Flynn Macpherson Cameron (born 30 June 2000) is a New Zealand professional basketball player for the Adelaide 36ers of the Australian National Basketball League (NBL). He played college basketball in the United States for the DePaul Blue Demons and UC Riverside Highlanders from 2018 to 2023. Cameron began his NBL career with Melbourne United in 2023 and joined the 36ers in 2025. He has played for the New Zealand national basketball team.

==Early life==
Cameron was born in Auckland, New Zealand, in the suburb of Henderson. He aspired to become a basketball player at the age of three. He moved to Australia when he was seven. Cameron was raised in the Gold Coast, Queensland, and played basketball at Hillcrest Christian College.

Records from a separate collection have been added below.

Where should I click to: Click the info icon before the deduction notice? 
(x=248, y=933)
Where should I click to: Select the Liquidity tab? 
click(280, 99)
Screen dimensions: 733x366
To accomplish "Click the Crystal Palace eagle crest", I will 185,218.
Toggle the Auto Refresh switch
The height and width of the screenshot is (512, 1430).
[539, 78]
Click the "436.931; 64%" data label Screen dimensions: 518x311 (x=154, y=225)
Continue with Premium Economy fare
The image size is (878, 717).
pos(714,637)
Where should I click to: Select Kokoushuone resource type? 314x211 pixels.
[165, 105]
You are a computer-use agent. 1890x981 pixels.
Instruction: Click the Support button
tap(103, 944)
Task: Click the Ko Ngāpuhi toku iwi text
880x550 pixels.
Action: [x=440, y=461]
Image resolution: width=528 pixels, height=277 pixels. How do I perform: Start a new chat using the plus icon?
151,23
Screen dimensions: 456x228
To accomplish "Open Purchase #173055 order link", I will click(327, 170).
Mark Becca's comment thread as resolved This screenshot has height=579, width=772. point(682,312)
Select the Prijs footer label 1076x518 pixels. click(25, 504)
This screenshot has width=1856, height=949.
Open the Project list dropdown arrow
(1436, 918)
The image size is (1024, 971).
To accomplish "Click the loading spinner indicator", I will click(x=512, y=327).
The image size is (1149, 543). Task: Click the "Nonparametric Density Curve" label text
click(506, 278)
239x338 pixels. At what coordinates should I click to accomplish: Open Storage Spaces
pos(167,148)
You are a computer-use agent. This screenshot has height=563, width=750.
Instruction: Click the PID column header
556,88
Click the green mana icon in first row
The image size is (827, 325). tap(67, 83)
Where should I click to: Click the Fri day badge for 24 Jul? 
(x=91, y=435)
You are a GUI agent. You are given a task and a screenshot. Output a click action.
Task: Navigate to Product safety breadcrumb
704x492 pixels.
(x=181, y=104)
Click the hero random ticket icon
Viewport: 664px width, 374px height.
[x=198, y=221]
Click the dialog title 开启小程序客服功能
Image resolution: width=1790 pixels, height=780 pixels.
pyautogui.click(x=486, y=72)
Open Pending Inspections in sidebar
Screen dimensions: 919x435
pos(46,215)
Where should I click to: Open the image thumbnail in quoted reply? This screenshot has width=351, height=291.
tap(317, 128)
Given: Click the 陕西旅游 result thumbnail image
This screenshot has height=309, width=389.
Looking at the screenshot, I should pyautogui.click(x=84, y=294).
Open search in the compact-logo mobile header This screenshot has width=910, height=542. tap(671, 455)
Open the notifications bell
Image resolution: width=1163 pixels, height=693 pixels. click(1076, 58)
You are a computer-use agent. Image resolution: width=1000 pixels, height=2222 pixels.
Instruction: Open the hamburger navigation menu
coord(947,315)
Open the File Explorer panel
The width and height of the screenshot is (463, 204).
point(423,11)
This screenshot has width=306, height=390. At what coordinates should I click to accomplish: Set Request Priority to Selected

In 2016 and 2017, Cameron played for the Gold Coast Rollers in the Queensland Basketball League. He also helped Gold Coast Basketball win the state under-18 championship in 2017.

==College career==
On 21 December 2017, Cameron signed with the DePaul Blue Demons. He did not play during the 2017–18 season. Cameron played as a backup point guard during the 2018–19 season and averaged 1.8 points per game in 28 appearances. His role decreased during the 2019–20 season and he only played in 11 games with an average of 2.3 points per game. On 15 April 2020, Cameron entered the transfer portal.

Cameron joined the UC Riverside Highlanders. He started 86 of his 88 games with the Highlanders. Cameron was selected to the All-Big West Conference second team in 2023.

==Professional career==
On 11 April 2023, Cameron signed with Melbourne United of the Australian National Basketball League (NBL) on a three-year contract with a mutual option for the third season.

On 30 January 2024, Cameron signed with the Taranaki Airs of the New Zealand National Basketball League (NZNBL) for the 2024 season. He averaged 16 points, 5.3 rebounds and 3.7 assists per game.

On 14 February 2025, Cameron signed with the Franklin Bulls of the NZNBL for the 2025 season. The move partnered him with his brother, Tobias.

On 31 March 2025, Melbourne United announced that they had declined the mutual option on Cameron's contract. On 8 April, Cameron signed with the Adelaide 36ers of the NBL on a three-year contract. On 2 January 2026, he scored a career-high 25 points in a win over the Sydney Kings. Cameron averaged 12.1 points, 4.5 rebounds and 3.2 assists per game during the 2025–26 season for which he was chosen as the NBL Most Improved Player.

On 5 June 2026, Cameron signed with the South West Metro Pirates of the NBL1 North. He played for the Portland Trail Blazers during the 2026 NBA Summer League.

==National team career==
Cameron committed to play for New Zealand as a junior in 2016 despite being eligible to play for Australia.

Cameron was selected to play for the New Zealand national basketball team at the 2022 FIBA Asia Cup where he played under his father as head coach. He led the team in points and assists as the team won a bronze medal.

Cameron was selected on the New Zealand squad for the 2023 FIBA World Cup.

Cameron played for New Zealand at the 2025 FIBA Asia Cup. On 10 August 2025 in a game against Chinese Taipei, he scored 28 points which was the most points ever scored by a New Zealander in a FIBA Asia Cup game.

In November 2025, Cameron was named in the Tall Blacks squad for the first window of the FIBA Basketball World Cup 2027 Asian Qualifiers. In August 2026, he was named in the Tall Blacks squad for the next Asian qualifier window.

==Career statistics==

===College===

| Year | Team | GP | GS | MPG | FG% | 3P% | FT% | RPG | APG | SPG | BPG | PPG |
|---|---|---|---|---|---|---|---|---|---|---|---|---|
| 2018–19 | DePaul | 28 | 0 | 9.4 | .396 | .273 | .636 | 1.1 | .8 | .4 | .0 | 1.8 |
| 2019–20 | DePaul | 11 | 0 | 7.3 | .435 | .300 | .333 | 1.2 | .4 | .4 | .0 | 2.3 |
| 2020–21 | UC Riverside | 22 | 21 | 27.4 | .431 | .366 | .742 | 5.4 | 2.1 | .9 | .3 | 8.9 |
| 2021–22 | UC Riverside | 28 | 27 | 30.7 | .402 | .348 | .800 | 4.1 | 1.5 | .9 | .1 | 10.5 |
| 2022–23 | UC Riverside | 34 | 34 | 29.9 | .427 | .409 | .741 | 5.4 | 3.5 | 1.2 | .2 | 13.6 |
| Career |  | 123 | 82 | 22.9 | .419 | .372 | .737 | 3.7 | 1.9 | .8 | .1 | 8.3 |

==Personal life==
Cameron is the son of New Zealand basketball player Pero Cameron. His older brother, Tobias, is also a basketball player.